------ TEXT UNDER STUDY

The infamous Whitechapel murders of 1888 are the coldest cold case in history. Ripperologists (as they are called) have been trying for years to solve the case to no avail. Crime fiction writer Patricia Cornwell even spent millions of dollars in an effort to prove that artist Walter Sickert was actually Jack the Ripper, but most people who have read her book – myself included – believe that’s bullshit. Sickert was a typical woman-hating son of a bitch, but that doesn’t make him the most notorious serial killer of all time. (Jean Overton Fuller, writer of Sickert And The Ripper Crimes, obviously thinks that Sickert is guilty as well. For more on the Cornwell-Sickert angle, visit this site.)

Why exactly are the five murders of London prostitutes so well-known throughout the world? Well, newspapers published lurid accounts of the murders as they unfolded, tantalizing the reading public with the gory details not only of the killings themselves, but the letters that allegedly were sent to police by the killer. (Most of these turned out to be hoaxes from attention-seeking individuals, who were apparently mentally ill to desire that kind of notoriety.) The name given to the killer – evidently by a member of the press – also helped to thrust the still unknown murderer into the annals of true crime forever, which is why to this day, ‘Saucy Jacky’, as one postcard called him (it was thought to be from the killer himself but has since been called out as the work of a journalist), remains the most elusive criminal figure the world has ever heard of.

------------
------ LISTED RECORDS

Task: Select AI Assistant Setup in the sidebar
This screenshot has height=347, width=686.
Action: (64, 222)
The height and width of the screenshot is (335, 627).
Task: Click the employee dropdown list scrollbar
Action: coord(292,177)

------------

TASKS TO CARRY OUT:
1) Rewrite the Jack the Ripper text from "The infamous Whitechapel" to "visit this site.)", putting "Ripper researchers" in place of "Ripperologists".
2) Using the Jack the Ripper text, mark each statement yes or no and quote the words that decide it: (a) Most of the letters sent to police proved to be hoaxes. (b) The Whitechapel killings had seven victims. (c) The 'Saucy Jacky' postcard is now credited to a journalist.
3) Carry the Jack the Ripper text on from its final sentence.
The items are separate material, unrelated to the Jack the Ripper text.

RESULTS IN ORDER:
1)
The infamous Whitechapel murders of 1888 are the coldest cold case in history. Ripper researchers (as they are called) have been trying for years to solve the case to no avail. Crime fiction writer Patricia Cornwell even spent millions of dollars in an effort to prove that artist Walter Sickert was actually Jack the Ripper, but most people who have read her book – myself included – believe that’s bullshit. Sickert was a typical woman-hating son of a bitch, but that doesn’t make him the most notorious serial killer of all time. (Jean Overton Fuller, writer of Sickert And The Ripper Crimes, obviously thinks that Sickert is guilty as well. For more on the Cornwell-Sickert angle, visit this site.)

2)
(a) Yes: "Most of these turned out to be hoaxes from attention-seeking individuals"
(b) No: "the five murders of London prostitutes"
(c) Yes: "has since been called out as the work of a journalist"

3)
Several people have been suspected of the Whitechapel murders and a few of them have even been conclusively lined by a few sleuths to the more than a century old killings. One of these is Polish Jew Aaron Kosminski, who died of gangrene in a London asylum in 1919. There are claims that a witness saw Kosminski with one of the victims but refused to testify against a fellow Jew. British writer Russell Edwards published a book titled Naming Jack The Ripper in which he claims that Kosminski really is the killer – he has the DNA evidence to back up his claims! Supposedly, a shawl taken from victim Catherine Eddowes, in one family’s possession for decades, was offered to Edwards to test for DNA in an effort to discover who Eddowes’ killer was. (For more on this claim, visit link #2.)

A partial list of the many suspects of the Whitechapel murders – which numbered in the hundreds due to amateur sleuths adding their two cents’ worth, though most of these ‘suspects’ could not be linked to the killings at all – is as follows:

  1. Prince Albert Victor
  2. Joseph Barnett
  3. W. H. Bury
  4. Lewis Carroll
  5. Dr. T. Neill Cream
  6. Frederick Deeming
  7. Montague John Druitt
  8. Hyam Hyams
  9. James Kelly
  10. Severin Klosowski (George Chapman)

  11. Jacob Levy
  12. James Maybrick
  13. Michael Ostrog
  14. The Royal Conspiracy
  15. James Kenneth Stephen
  16. R. D’Onston Stephenson
  17. Alois Szemeredy
  18. Francis Thompson
  19. Francis Tumblety
  20. Dr. John Williams

Who was Jack the Ripper and why did he (or she) kill these women in such a grisly manner? Only the killer himself – or herself  though I seriously doubt that Jack was a woman, whom many call Jill the Ripper – knows the answers, and he – or she – can no longer speak.